§ **SUPPLIED INFORMATION**:
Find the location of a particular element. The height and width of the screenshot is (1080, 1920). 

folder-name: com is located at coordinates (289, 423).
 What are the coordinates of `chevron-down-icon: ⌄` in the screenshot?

==

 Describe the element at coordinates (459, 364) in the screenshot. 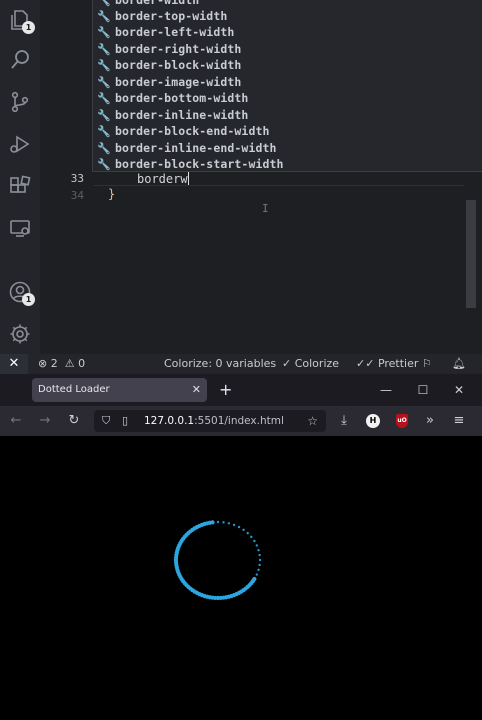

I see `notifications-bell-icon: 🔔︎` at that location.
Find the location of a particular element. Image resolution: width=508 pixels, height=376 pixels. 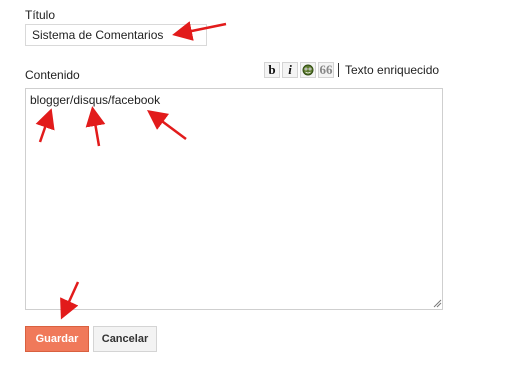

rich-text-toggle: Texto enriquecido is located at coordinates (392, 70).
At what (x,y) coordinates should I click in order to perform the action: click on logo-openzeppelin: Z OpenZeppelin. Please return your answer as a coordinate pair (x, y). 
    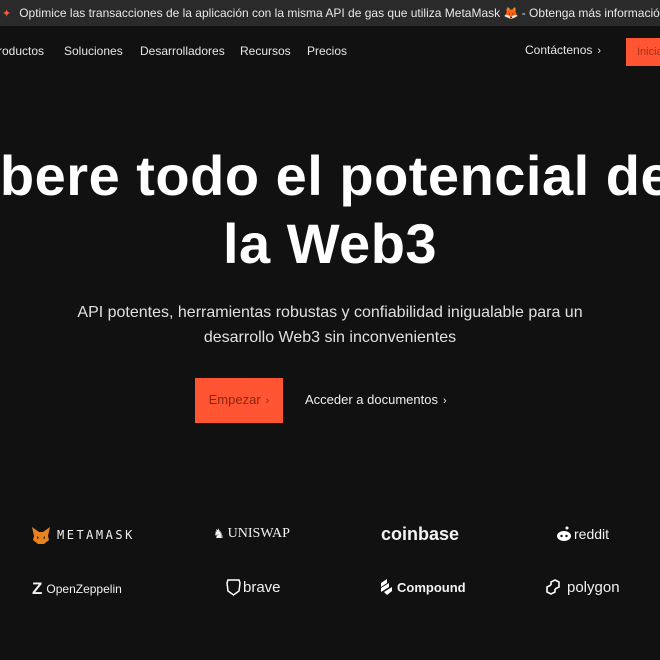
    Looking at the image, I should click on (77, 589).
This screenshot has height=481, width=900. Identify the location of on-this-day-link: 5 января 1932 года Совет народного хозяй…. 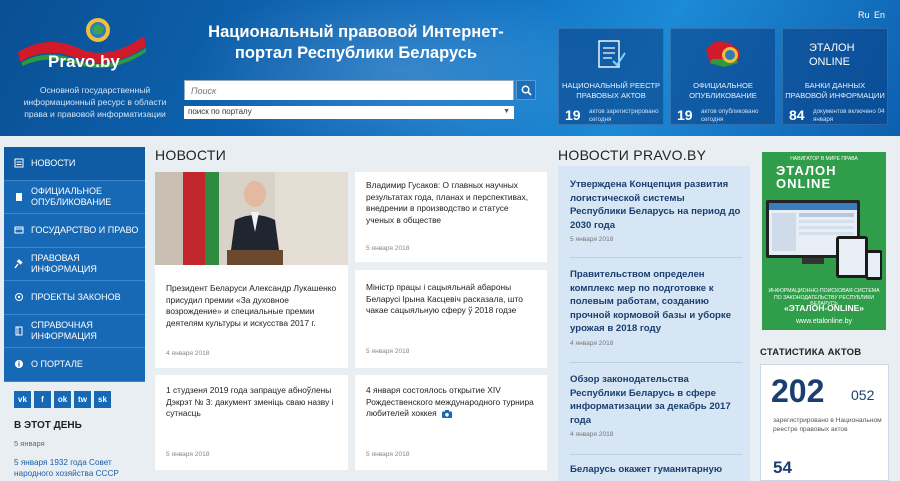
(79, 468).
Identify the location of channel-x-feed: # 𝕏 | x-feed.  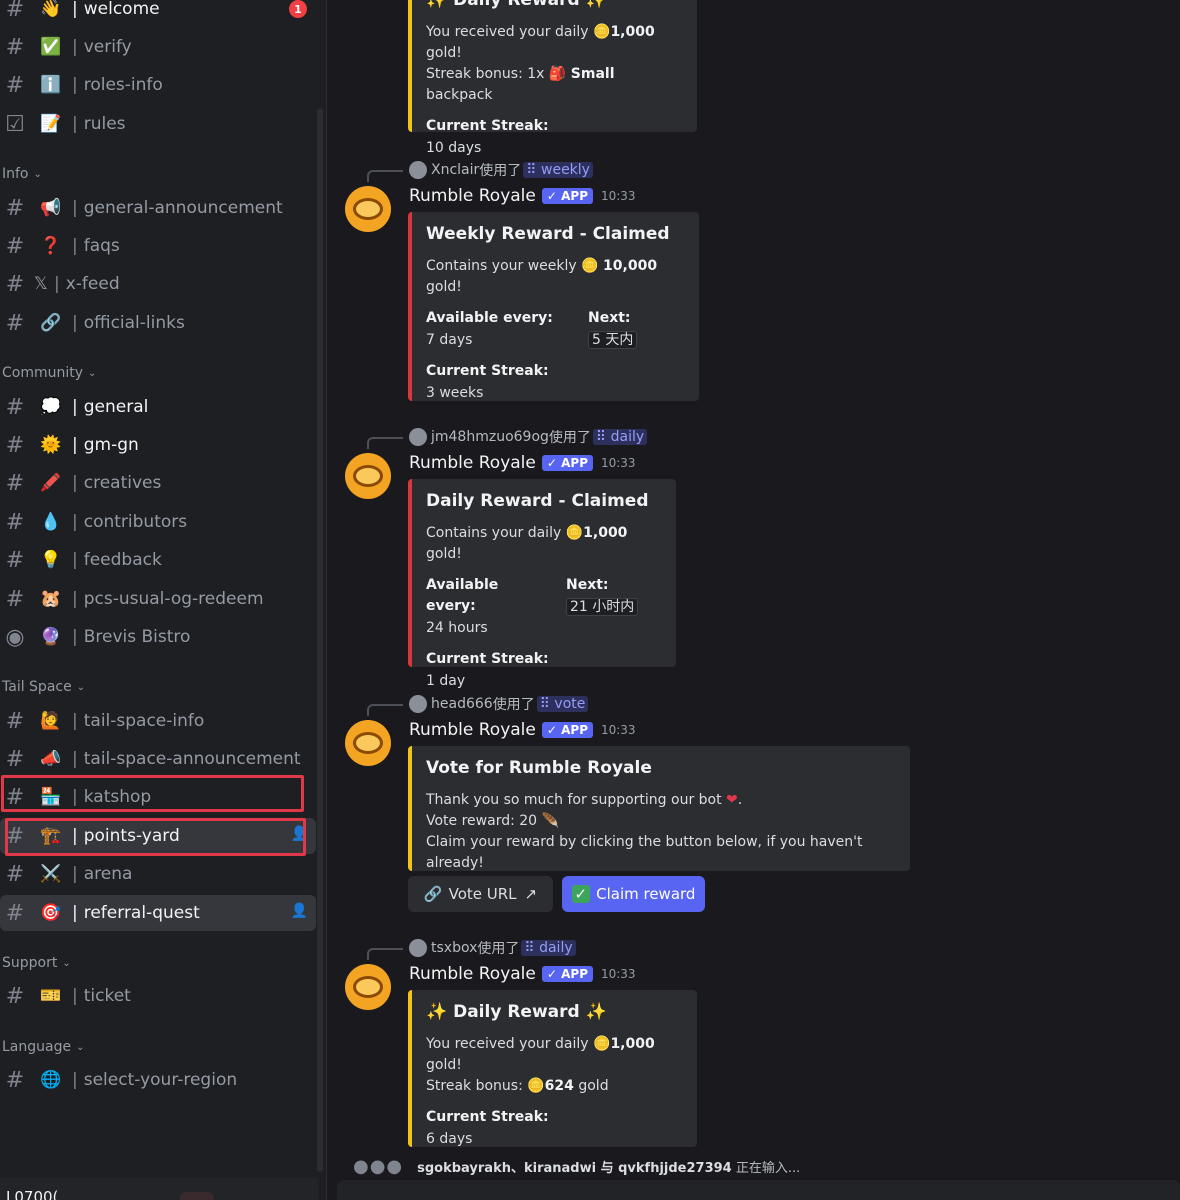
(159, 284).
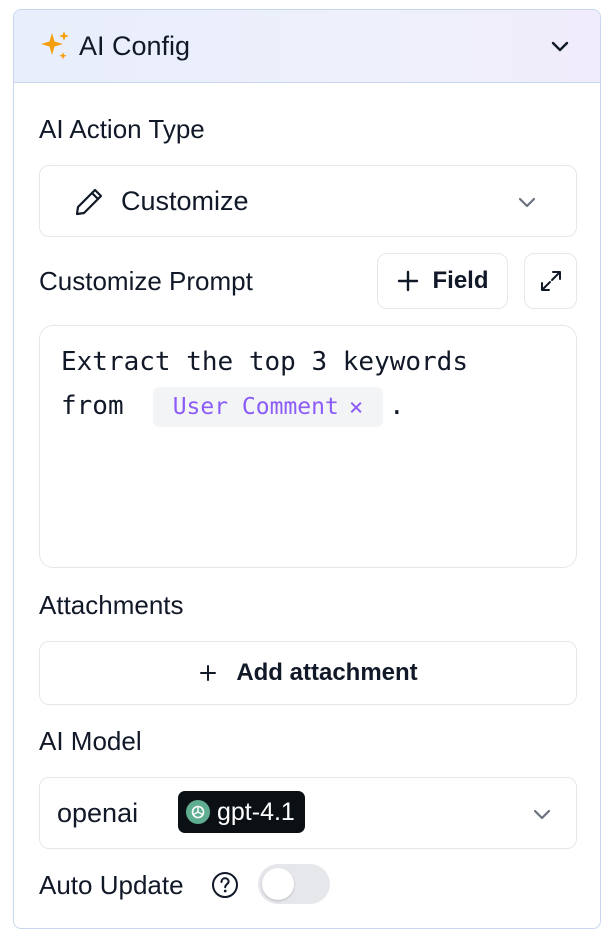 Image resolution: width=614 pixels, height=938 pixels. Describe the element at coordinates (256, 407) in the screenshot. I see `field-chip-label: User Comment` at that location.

§ **REQUIRED ACTION**: Put the lines above, starting at the line containing "Find the location of a particular element. The" and ending at the line containing "What are the", into a JSON list of strings, one string per line. Leave out any blank lines.

§ **ANSWER BOX**:
[
  "Find the location of a particular element. The height and width of the screenshot is (1080, 1920). ",
  "folder-name: com is located at coordinates (289, 423).",
  " What are the coordinates of `chevron-down-icon: ⌄` in the screenshot?"
]